Radiological Science and Health Physics refers to the utilization of beneficial uses of radiation and the protection of humans and their environment from its harmful effects.
Space Radiation Protection
The space radiation environment poses risks to the health of crew and electronics involved in near-Earth and deep space missions. Galactic cosmic rays, Solar energetic particles, and trapped belt radiation are environments unlike any experienced on Earth, and as such require unique solutions for mitigating their effects. Research conducted by UTNE faculty focus on characterization of the space radiation environment through measurements both here on Earth and in space, radiation transport calculations, shielding and habitat design, and space weather forecasting.
Short-lived and long-lived isotopes are used in a variety of applications, such nuclear batteries, radioisotope power sources, medical imaging, radiotherapy, and well logging. Many of these isotopes are in high demand and require new methods of production or implementation to meet that demand. Research conducted by UTNE faculty explores new and novel methods for producing medical isotopes used for radiotherapy, including novel methods of irradiation using accelerators and reactors, and improved methods for radiochemical separations.

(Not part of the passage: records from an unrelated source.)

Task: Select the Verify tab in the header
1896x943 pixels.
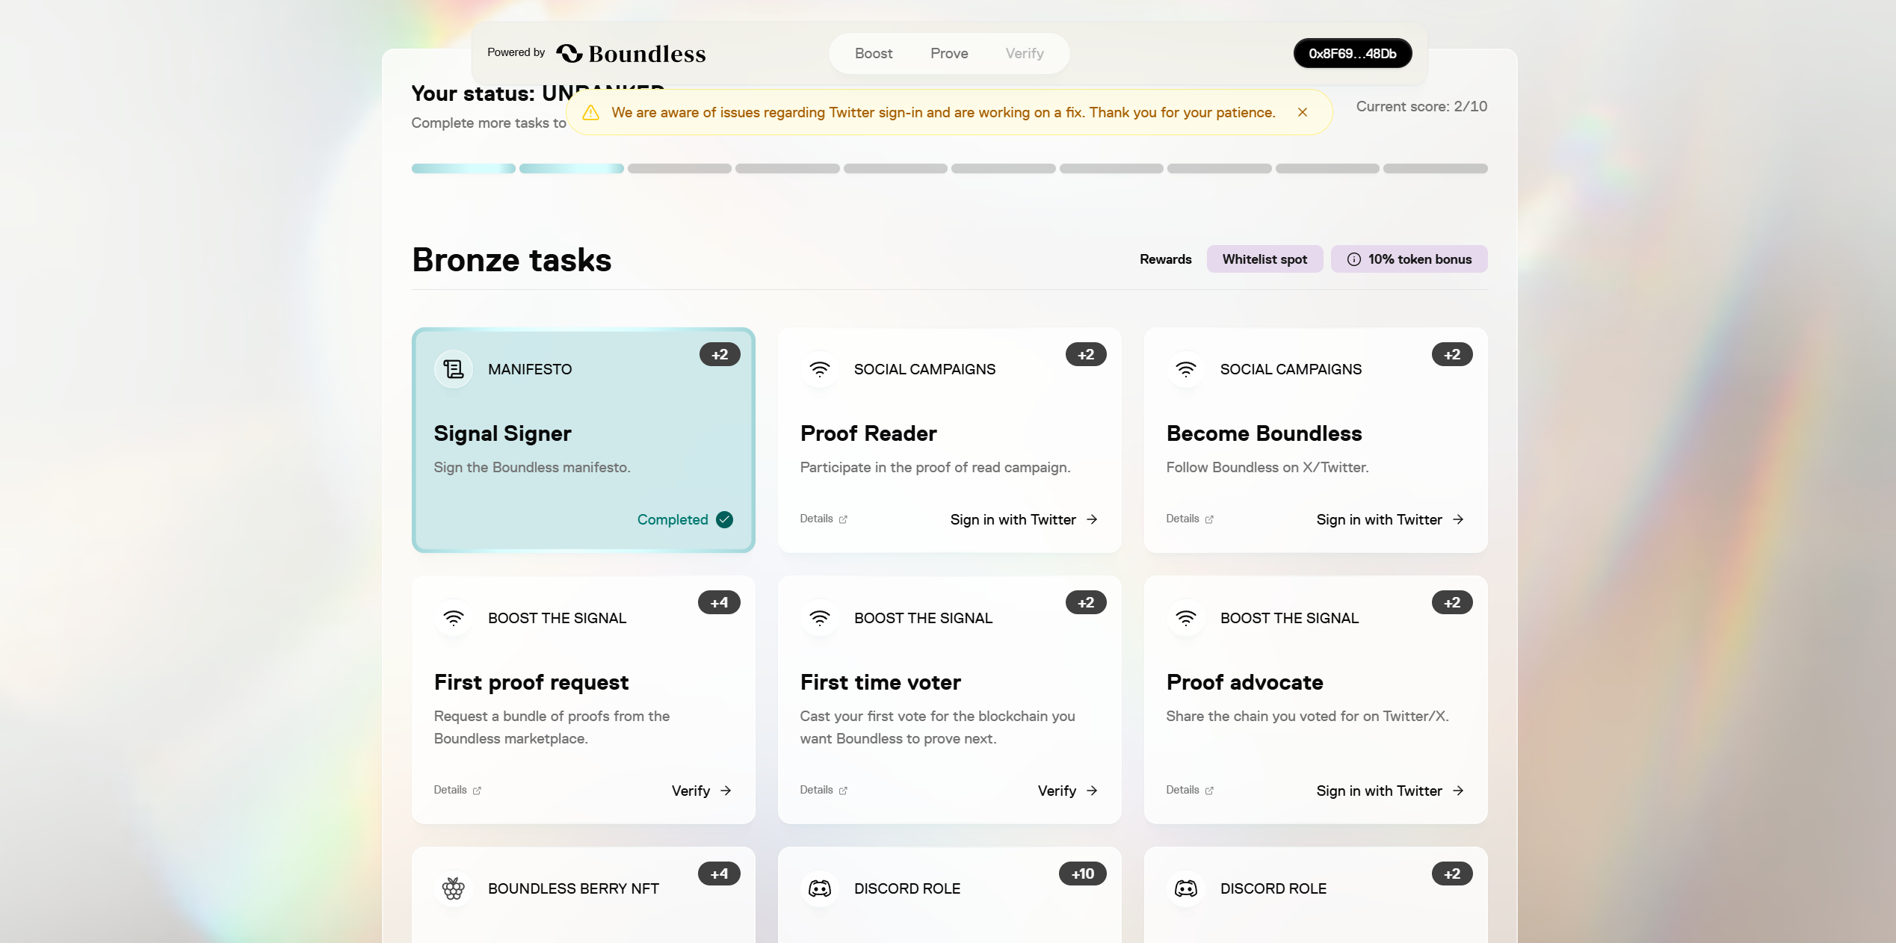Action: point(1025,53)
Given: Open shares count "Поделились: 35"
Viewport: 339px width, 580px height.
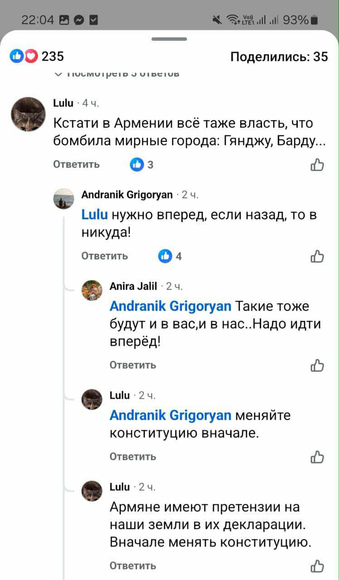Looking at the screenshot, I should pyautogui.click(x=279, y=57).

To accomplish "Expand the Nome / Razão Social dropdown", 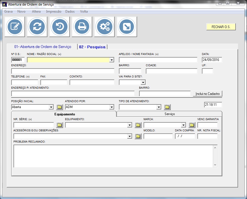I will pyautogui.click(x=112, y=60).
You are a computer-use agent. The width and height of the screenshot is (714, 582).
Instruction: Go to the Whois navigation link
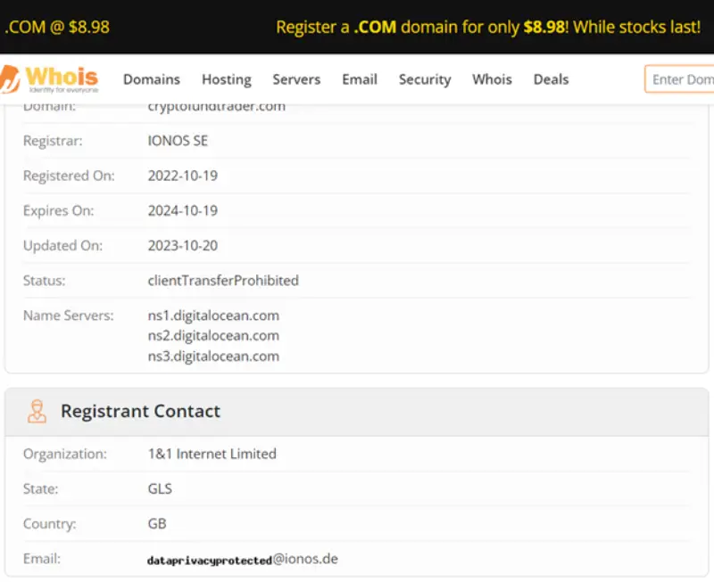coord(492,79)
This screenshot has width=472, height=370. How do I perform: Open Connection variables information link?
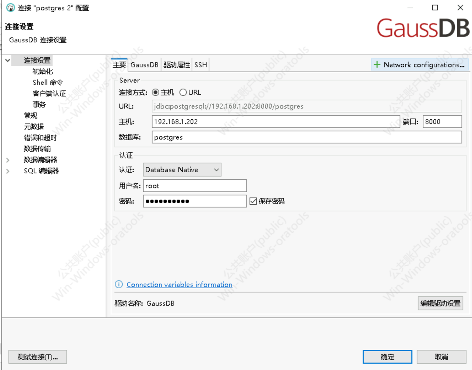point(179,285)
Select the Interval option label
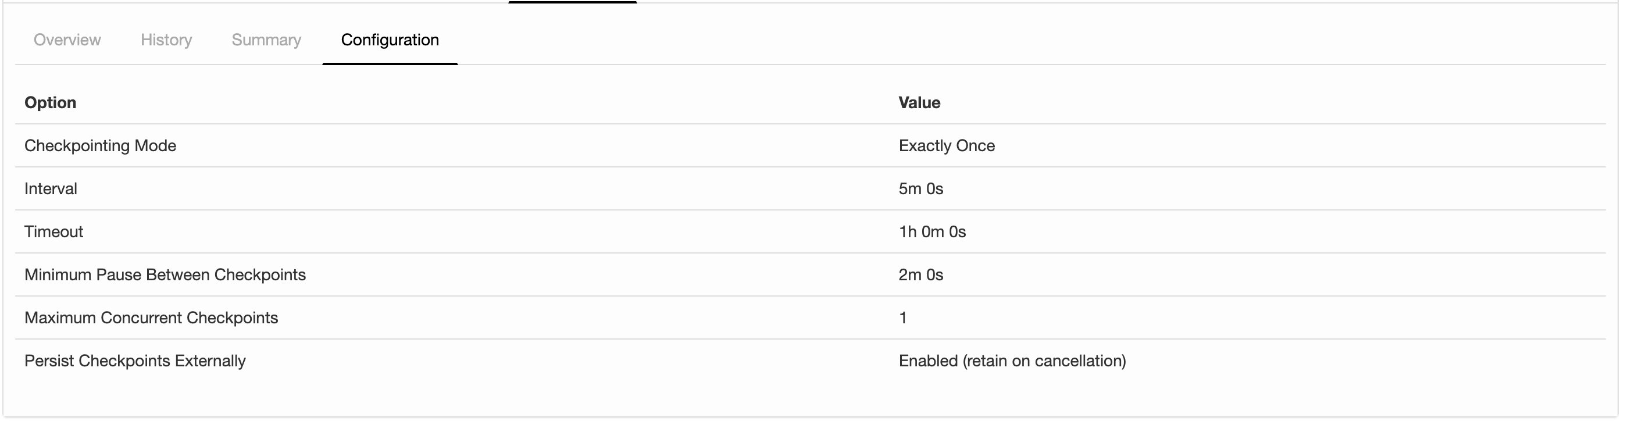The image size is (1642, 421). pyautogui.click(x=50, y=189)
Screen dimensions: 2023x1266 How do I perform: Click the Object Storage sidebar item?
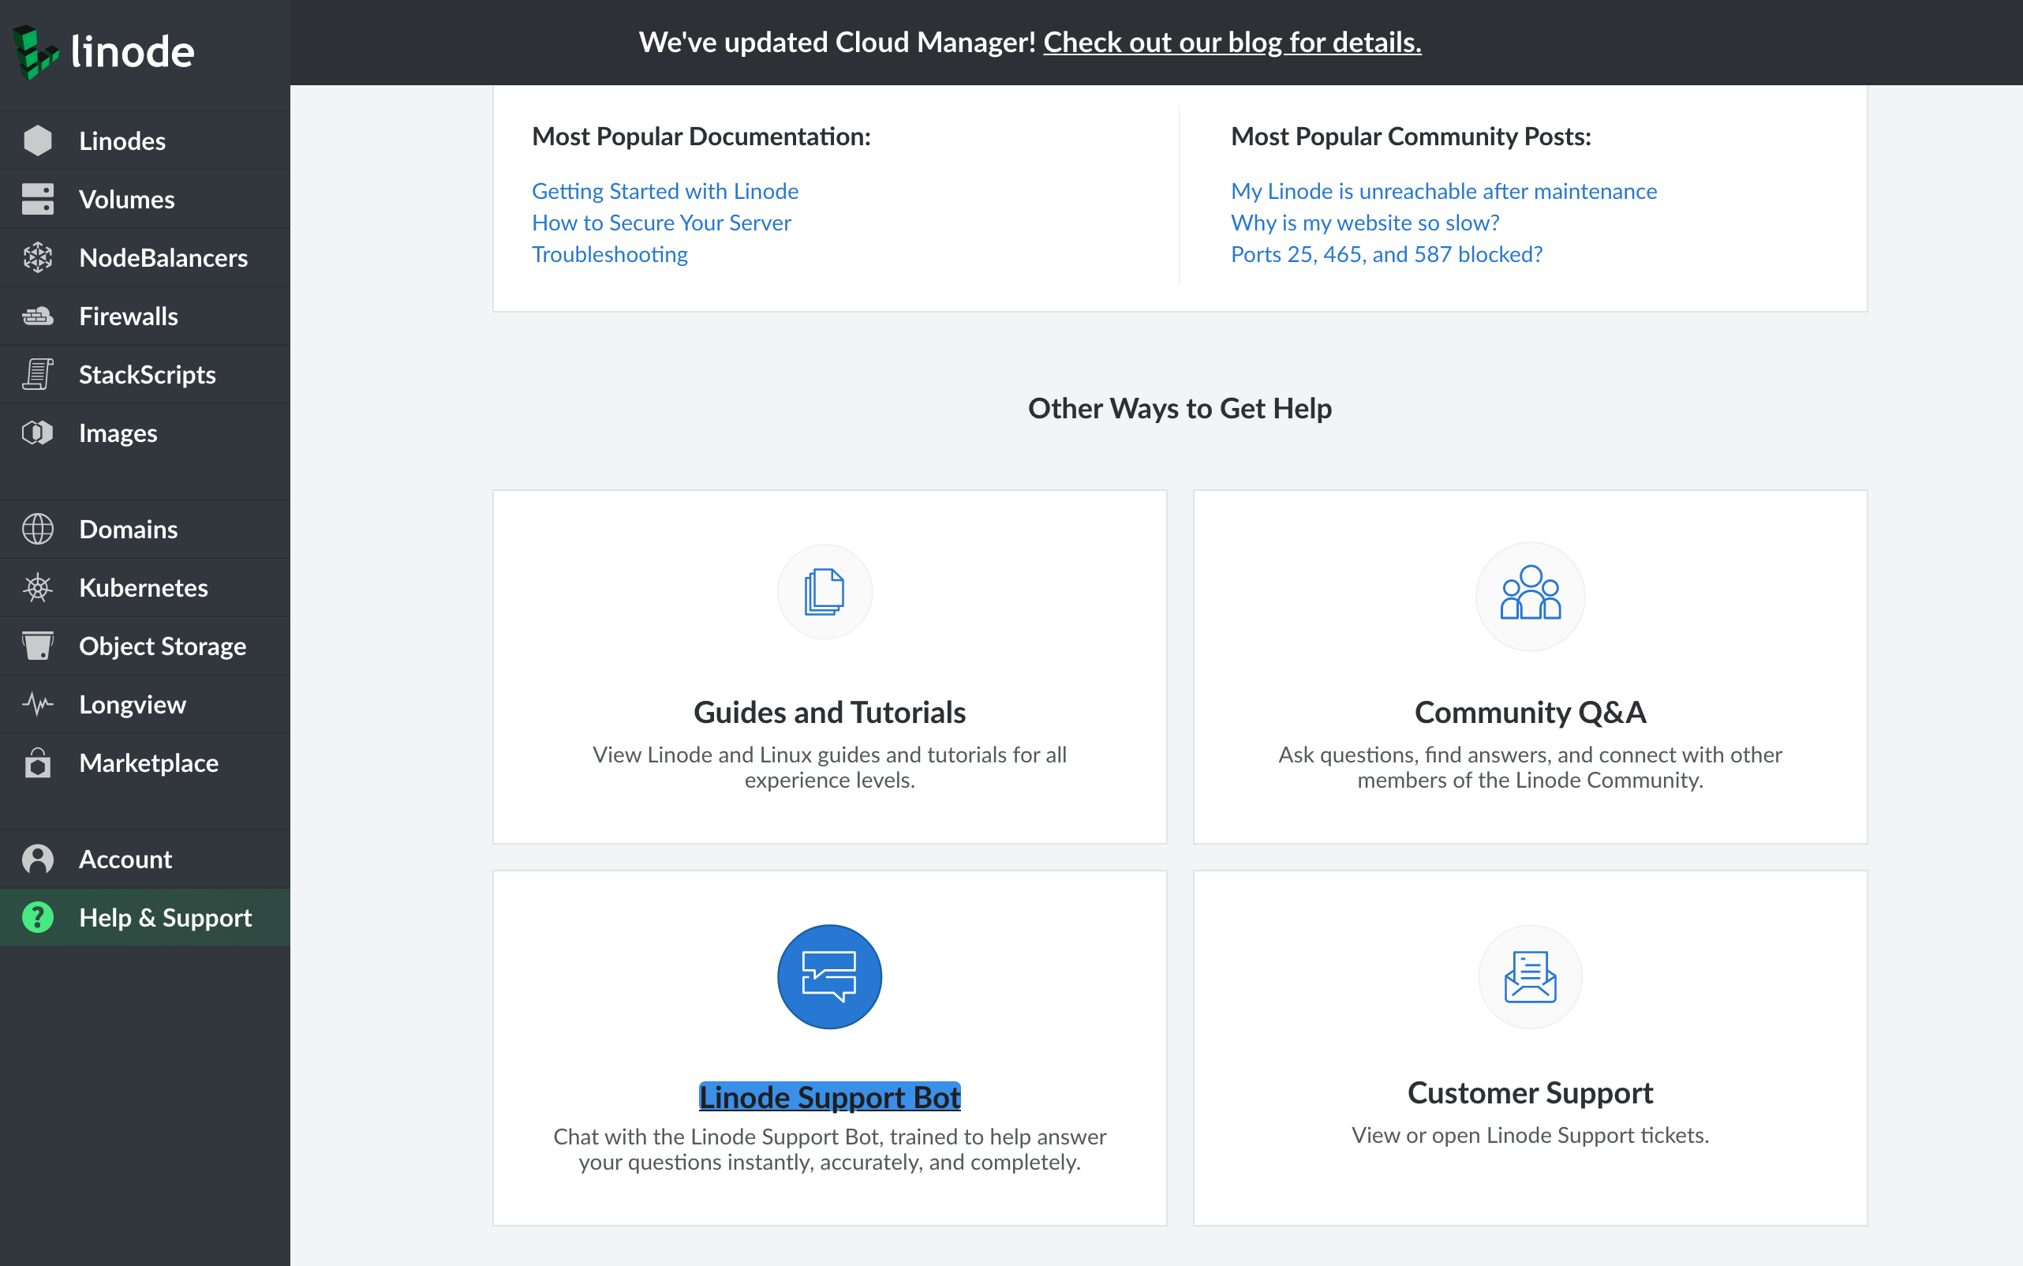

Radiation Detection and Dosimetry
Improved methods of radiation detection to enable the accurate detection of low-level or hidden sources of radiation, as well as detection in high-level radiation fields, are critical needs for the advancement of detection technology. Those improved methods include the development of new detector materials, characterization of the responses of those materials, improved signal processing, and improved algorithms used for analysis. UTNE faculty are at the forefront of those research thrusts over a wide range of applications, including nuclear security, decommissioning, and health physics.
The Nuclear Space Science Consortium
The UT Nuclear Space Science Consortium is comprised of faculty from the Nuclear Engineering Department, the UT Space Institute, Electrical Engineering and Computer Science, Earth and Planetary Science, and the Civil Engineering Department. The primary focus is on the application of nuclear technology for missions in space, such as the development of nuclear thermal propulsion, radioisotope thermoelectric generators, surface reactors, characterization of the space radiation environment, radiation protection, and planetary geology. Other research interests include the monitoring of Earth from low-Earth and near-Earth orbit, radiation dosimetry, and design of instrumentation for deep space missions.